» ABOUT THIS TASK: The lines to be copied are those below that contain "target".

» MATERIAL PROVIDED:
****************************************
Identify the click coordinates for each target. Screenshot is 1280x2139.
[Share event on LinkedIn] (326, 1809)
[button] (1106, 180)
****************************************
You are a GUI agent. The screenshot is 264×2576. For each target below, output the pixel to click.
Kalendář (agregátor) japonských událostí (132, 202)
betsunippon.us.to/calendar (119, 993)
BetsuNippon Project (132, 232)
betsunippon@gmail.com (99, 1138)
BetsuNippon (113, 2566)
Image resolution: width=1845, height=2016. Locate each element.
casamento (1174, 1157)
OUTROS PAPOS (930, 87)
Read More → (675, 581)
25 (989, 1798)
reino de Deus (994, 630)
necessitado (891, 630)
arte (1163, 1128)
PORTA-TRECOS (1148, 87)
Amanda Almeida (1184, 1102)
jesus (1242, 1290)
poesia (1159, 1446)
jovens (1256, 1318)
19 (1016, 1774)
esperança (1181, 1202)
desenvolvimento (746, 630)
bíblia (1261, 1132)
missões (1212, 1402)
****************************************
» WRITTEN ANSWER:
Identify the click coordinates for each target. Screenshot is 1280x2139.
You are a GUI agent. The screenshot is 264×2576. For each target below, output the pixel to click.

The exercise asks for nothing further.